Problem to work on: Put every line from the one containing "Where should I click to: Open the" down to the one containing "click(225, 81)" into a numbered list, leaving out any blank lines.

Records supplied:
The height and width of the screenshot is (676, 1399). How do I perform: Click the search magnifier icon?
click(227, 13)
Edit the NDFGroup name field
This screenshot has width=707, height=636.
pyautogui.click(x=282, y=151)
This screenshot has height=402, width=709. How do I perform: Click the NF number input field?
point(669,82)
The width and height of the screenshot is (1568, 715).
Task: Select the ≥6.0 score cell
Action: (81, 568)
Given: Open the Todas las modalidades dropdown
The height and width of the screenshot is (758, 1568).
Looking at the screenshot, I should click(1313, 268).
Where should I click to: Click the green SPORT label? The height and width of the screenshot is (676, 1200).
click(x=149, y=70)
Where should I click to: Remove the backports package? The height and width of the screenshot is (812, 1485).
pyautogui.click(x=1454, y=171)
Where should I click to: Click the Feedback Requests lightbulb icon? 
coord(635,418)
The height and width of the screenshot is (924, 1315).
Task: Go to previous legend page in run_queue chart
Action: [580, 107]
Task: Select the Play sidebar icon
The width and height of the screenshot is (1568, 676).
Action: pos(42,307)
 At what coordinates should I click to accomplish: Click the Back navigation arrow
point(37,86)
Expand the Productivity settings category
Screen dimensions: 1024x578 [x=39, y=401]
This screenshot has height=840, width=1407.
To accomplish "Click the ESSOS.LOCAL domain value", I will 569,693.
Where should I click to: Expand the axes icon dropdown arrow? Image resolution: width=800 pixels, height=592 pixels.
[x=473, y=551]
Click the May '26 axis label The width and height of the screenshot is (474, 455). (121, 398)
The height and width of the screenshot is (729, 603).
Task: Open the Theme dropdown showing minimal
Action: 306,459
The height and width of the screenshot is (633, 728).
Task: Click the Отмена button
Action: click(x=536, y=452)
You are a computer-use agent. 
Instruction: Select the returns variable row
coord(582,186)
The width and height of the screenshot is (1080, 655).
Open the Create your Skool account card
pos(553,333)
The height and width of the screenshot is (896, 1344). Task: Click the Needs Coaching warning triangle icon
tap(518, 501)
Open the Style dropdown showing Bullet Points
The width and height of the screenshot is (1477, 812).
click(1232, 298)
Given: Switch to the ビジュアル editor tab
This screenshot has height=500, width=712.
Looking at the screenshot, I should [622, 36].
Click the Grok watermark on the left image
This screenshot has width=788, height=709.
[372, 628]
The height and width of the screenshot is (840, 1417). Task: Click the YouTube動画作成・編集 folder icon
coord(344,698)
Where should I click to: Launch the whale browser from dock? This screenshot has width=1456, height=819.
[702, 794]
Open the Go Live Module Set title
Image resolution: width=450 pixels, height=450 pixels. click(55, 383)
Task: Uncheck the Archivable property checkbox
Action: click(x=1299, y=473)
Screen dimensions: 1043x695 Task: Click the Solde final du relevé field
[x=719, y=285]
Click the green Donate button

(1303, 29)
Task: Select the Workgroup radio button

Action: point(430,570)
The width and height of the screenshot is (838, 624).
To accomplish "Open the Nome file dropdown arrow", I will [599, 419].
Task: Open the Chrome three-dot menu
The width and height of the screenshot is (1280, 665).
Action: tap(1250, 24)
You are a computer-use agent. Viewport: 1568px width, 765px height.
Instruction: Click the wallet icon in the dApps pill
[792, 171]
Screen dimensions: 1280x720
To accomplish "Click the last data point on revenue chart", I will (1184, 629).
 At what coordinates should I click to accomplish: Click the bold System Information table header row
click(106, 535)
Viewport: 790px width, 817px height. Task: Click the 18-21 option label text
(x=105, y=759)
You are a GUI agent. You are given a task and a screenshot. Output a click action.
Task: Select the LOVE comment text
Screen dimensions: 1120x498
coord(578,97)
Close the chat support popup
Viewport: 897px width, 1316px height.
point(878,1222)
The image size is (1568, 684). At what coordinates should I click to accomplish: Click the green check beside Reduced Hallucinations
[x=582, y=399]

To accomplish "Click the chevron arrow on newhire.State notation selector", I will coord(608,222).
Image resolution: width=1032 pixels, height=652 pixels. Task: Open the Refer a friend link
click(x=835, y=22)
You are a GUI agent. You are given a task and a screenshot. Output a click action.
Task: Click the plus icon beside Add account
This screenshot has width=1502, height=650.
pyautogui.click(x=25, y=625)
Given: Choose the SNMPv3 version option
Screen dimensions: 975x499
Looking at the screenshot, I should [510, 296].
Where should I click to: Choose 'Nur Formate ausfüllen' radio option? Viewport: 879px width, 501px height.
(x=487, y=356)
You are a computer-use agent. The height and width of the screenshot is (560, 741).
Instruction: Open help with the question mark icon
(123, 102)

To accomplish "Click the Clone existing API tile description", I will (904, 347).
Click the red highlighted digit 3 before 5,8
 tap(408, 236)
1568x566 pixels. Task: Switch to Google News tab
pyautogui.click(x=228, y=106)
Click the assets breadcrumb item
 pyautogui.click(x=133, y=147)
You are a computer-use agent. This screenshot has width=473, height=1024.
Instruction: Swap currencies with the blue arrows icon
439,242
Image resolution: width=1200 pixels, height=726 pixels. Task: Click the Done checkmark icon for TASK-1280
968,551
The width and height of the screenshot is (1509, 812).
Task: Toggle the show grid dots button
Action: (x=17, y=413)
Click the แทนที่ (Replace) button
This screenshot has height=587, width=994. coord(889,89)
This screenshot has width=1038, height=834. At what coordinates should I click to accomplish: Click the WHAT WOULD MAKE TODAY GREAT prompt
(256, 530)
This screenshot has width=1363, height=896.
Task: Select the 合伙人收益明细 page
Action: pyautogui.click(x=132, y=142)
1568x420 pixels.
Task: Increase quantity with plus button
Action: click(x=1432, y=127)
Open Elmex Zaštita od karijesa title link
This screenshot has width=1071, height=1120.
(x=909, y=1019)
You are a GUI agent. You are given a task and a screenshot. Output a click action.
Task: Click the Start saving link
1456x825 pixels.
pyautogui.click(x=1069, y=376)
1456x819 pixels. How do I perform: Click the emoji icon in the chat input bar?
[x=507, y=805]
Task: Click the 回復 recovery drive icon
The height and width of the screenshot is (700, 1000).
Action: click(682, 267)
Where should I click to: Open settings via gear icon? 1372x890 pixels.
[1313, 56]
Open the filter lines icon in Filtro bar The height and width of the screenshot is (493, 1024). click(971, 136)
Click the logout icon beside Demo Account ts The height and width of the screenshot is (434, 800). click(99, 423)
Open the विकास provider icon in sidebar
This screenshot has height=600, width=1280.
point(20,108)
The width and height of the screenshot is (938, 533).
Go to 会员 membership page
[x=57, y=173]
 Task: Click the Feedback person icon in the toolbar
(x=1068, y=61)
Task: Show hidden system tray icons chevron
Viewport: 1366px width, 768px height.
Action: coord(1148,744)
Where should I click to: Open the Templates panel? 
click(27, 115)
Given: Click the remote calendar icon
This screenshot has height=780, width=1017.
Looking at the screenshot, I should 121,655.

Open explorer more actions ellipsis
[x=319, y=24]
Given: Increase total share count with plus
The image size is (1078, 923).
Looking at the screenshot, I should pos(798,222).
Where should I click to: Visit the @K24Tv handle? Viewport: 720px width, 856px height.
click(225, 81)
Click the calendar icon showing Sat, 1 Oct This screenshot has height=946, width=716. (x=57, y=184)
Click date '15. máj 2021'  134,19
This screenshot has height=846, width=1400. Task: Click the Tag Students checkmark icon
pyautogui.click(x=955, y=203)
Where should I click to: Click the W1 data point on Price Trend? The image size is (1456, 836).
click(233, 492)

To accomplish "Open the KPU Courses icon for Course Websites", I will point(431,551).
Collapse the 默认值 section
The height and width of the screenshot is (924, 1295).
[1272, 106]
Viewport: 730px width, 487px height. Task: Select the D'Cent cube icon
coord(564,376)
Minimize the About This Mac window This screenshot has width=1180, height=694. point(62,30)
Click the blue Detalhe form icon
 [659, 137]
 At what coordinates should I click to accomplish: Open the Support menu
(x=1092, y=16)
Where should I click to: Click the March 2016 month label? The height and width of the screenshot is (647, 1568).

Worked solution:
1. Where should I click to: Open the Templates panel? 
2. click(27, 115)
3. Given: Click the remote calendar icon
4. This screenshot has height=780, width=1017.
5. Looking at the screenshot, I should 121,655.
6. Open explorer more actions ellipsis
7. [x=319, y=24]
8. Given: Increase total share count with plus
9. The image size is (1078, 923).
10. Looking at the screenshot, I should pos(798,222).
11. Where should I click to: Visit the @K24Tv handle? Viewport: 720px width, 856px height.
12. click(225, 81)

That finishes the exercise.